I'm not quite sure what you mean with "use the weights of the autoencoder and feed them into the mlp". You don't feed a layer with another layer's weights, but with it's output signal. This is pretty easy to do on Keras. Let's say you defined your auto-encoder and trained it as such:
from keras Input, Model
from keras import backend as K
from keras.layers import Dense
x = Input(shape=[8])
y = Dense(5, activation='sigmoid' name='encoder')(x)
y = Dense(8, name='decoder')(y)
ae = Model(inputs=x, outputs=y)
ae.compile(loss='mse', ...)
ae.fit(x_train, x_train, ...)
K.models.save_model(ae, './autoencoder.h5')

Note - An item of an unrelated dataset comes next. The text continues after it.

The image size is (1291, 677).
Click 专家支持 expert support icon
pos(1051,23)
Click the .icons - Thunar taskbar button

Then you can attach a classifying layer at the encoder and create a classifier model with the following code:
# load the model from the disk if you
# are in a different execution.
ae = K.models.load_model('./autoencoder.h5')
y = ae.get_layer('encoder').output
y = Dense(1, activation='sigmoid', name='predictions')(y)

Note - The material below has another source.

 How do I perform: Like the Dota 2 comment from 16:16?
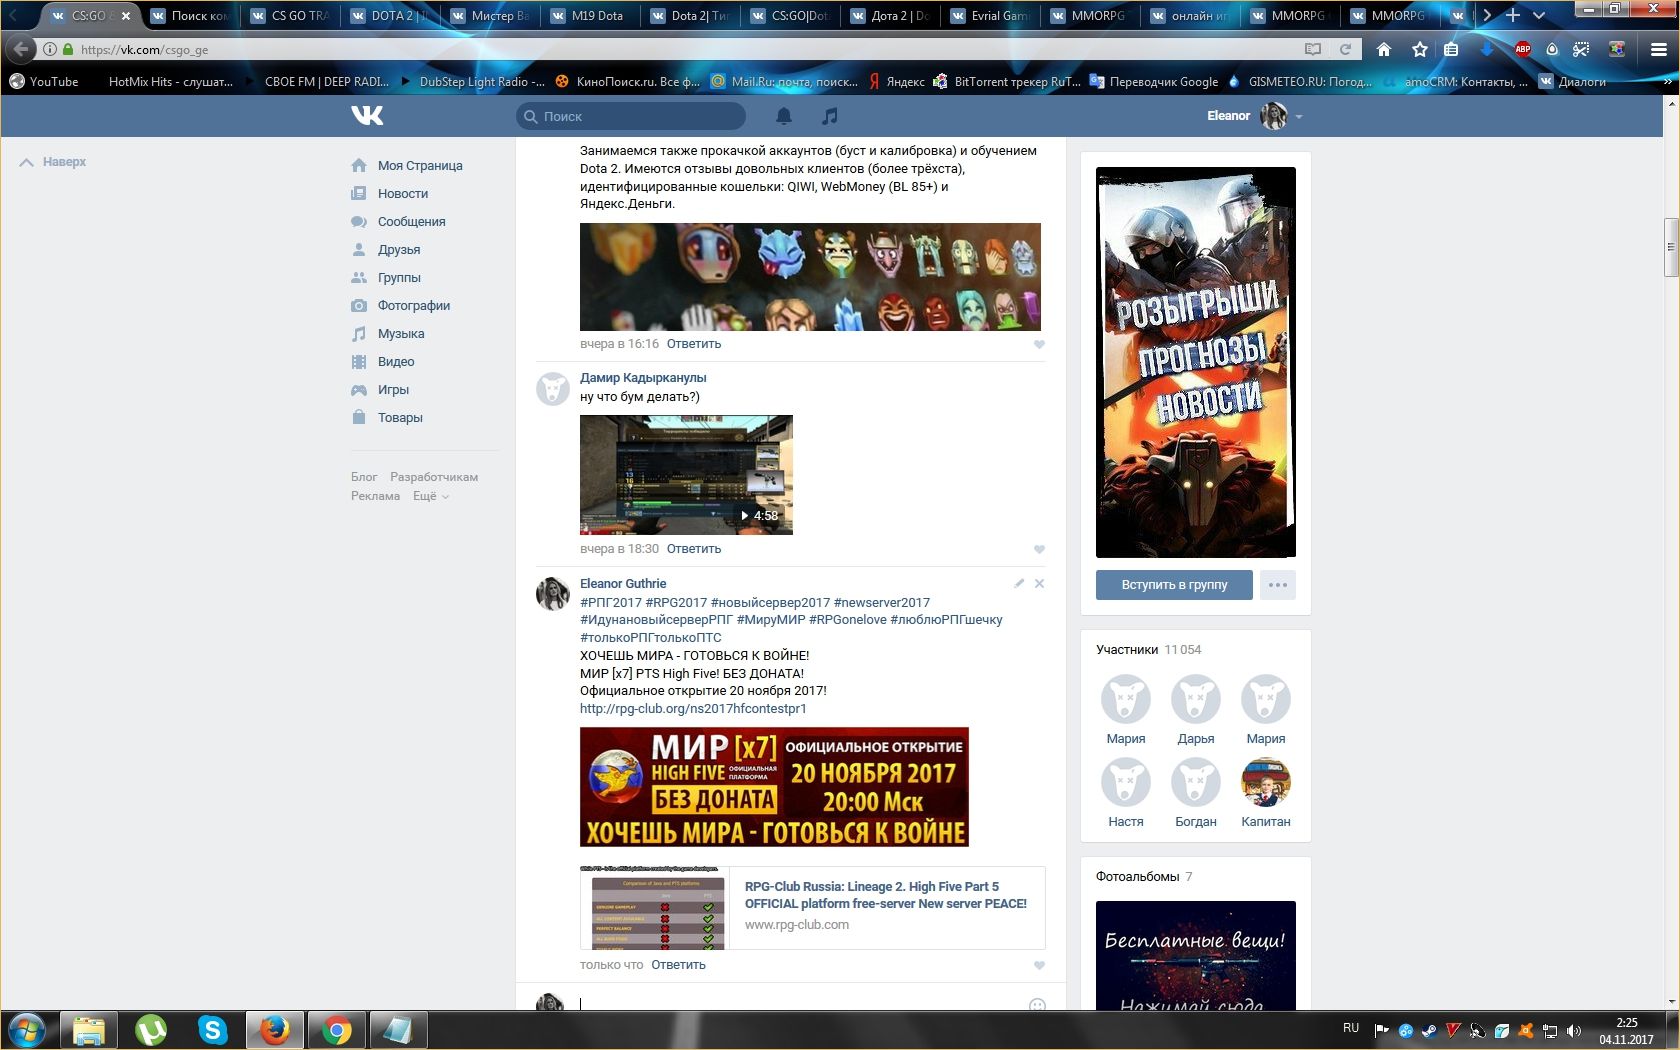(1039, 344)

classifier = Model(inputs=ae.inputs, outputs=y)
classifier.compile(loss='binary_crossentropy', ...)
classifier.fit(x_train, y_train, ...)
That's it, really. The classifier model will now have the first embedding layer encoder of the ae model as its first layer, followed by a sigmoid decision layer predictions.

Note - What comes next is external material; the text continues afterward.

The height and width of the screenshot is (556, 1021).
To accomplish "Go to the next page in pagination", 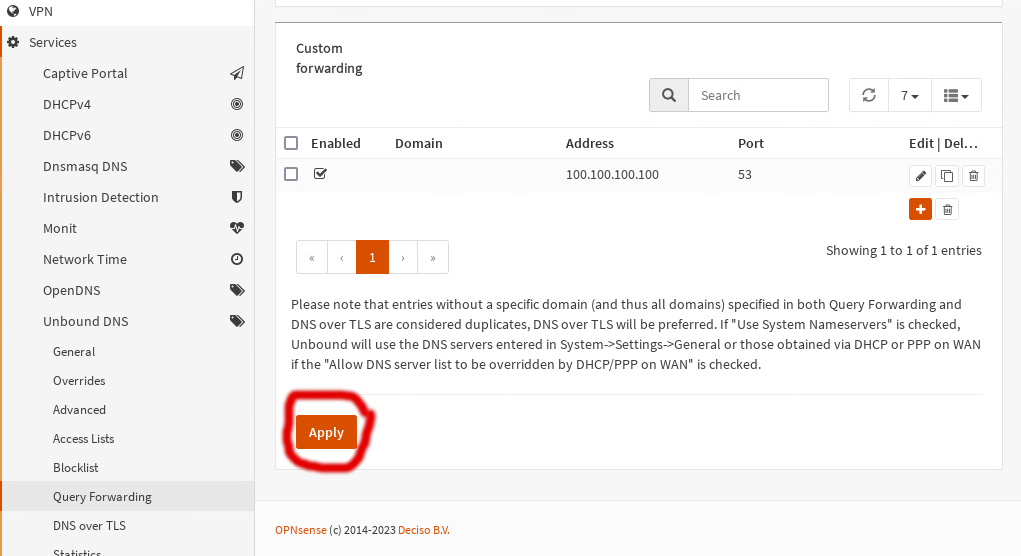I will tap(403, 257).
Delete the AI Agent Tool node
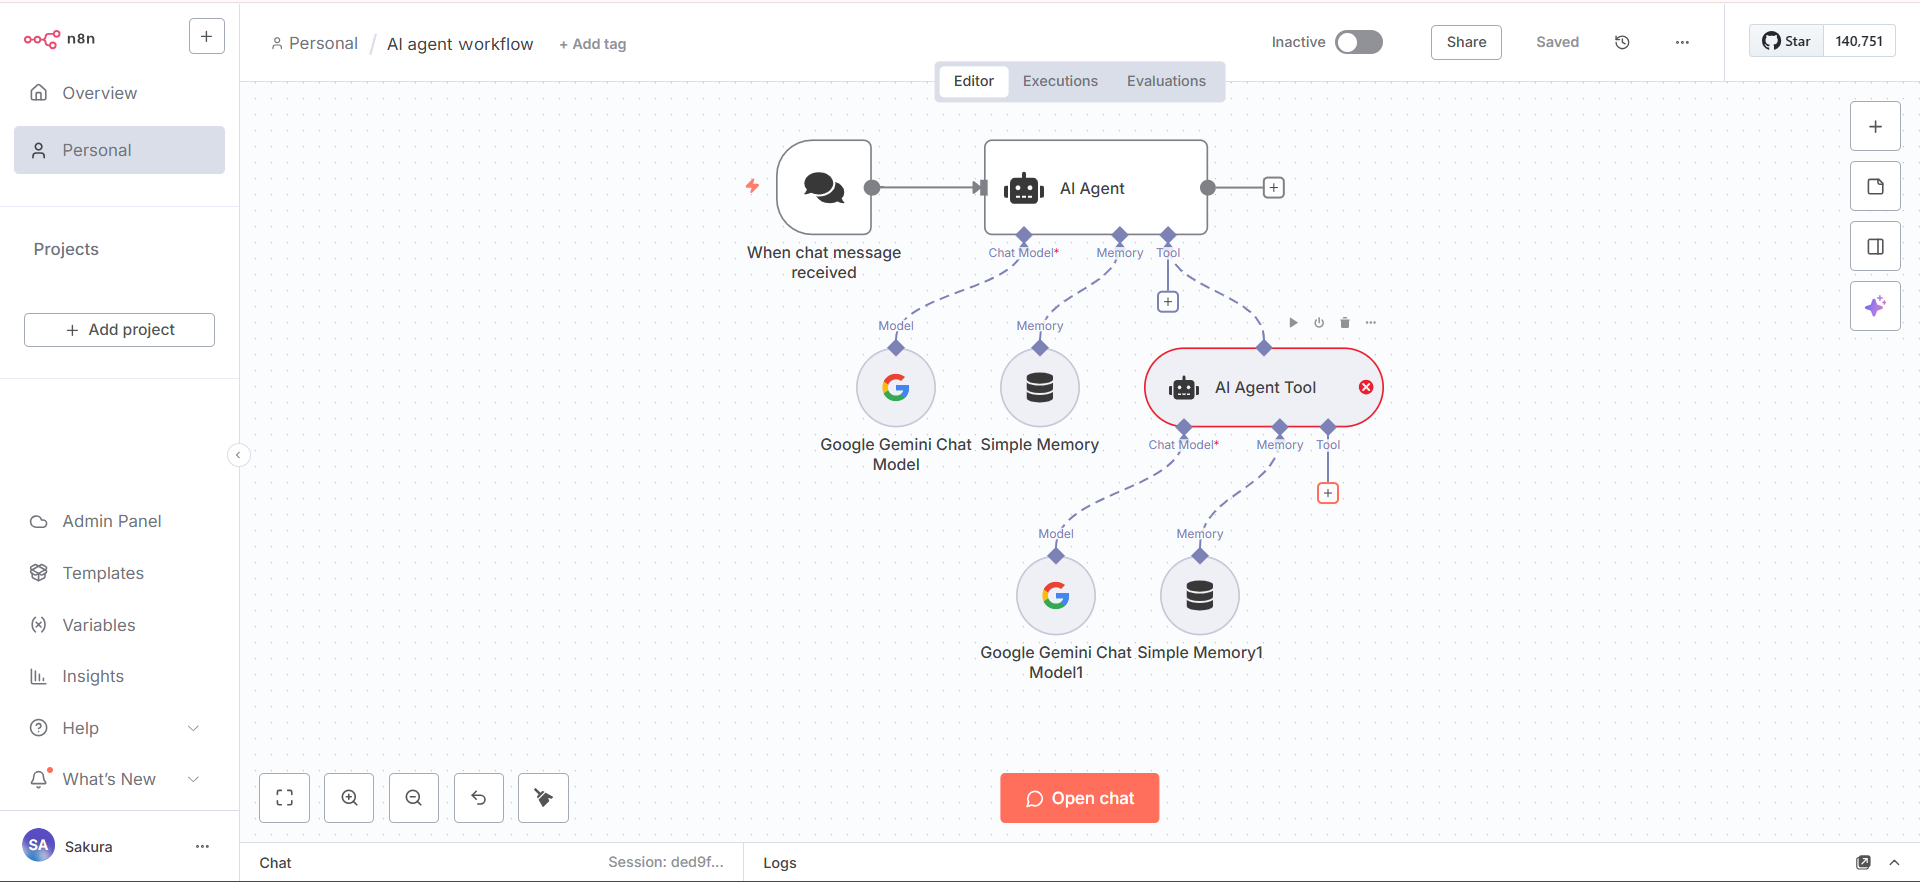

If what you are really trying to do is to use the weights learned by the auto-encoder to initialize the weights from the classifier (I'm not positive I recommend this approach):
You can take the weight matrices with layer#get_weights, prune it (because the encoder has 5 units and the classifier only has 1) and finally set the classifier weights. Something in the following lines:
w, b = ae.get_layer('encoder').get_weights()
# remove all units except by one.
neuron_to_keep = 2
w = w[:, neuron_to_keep:neuron_to_keep + 1]
b = b[neuron_to_keep:neuron_to_keep + 1]
classifier.get_layer('predictions').set_weights(w, b)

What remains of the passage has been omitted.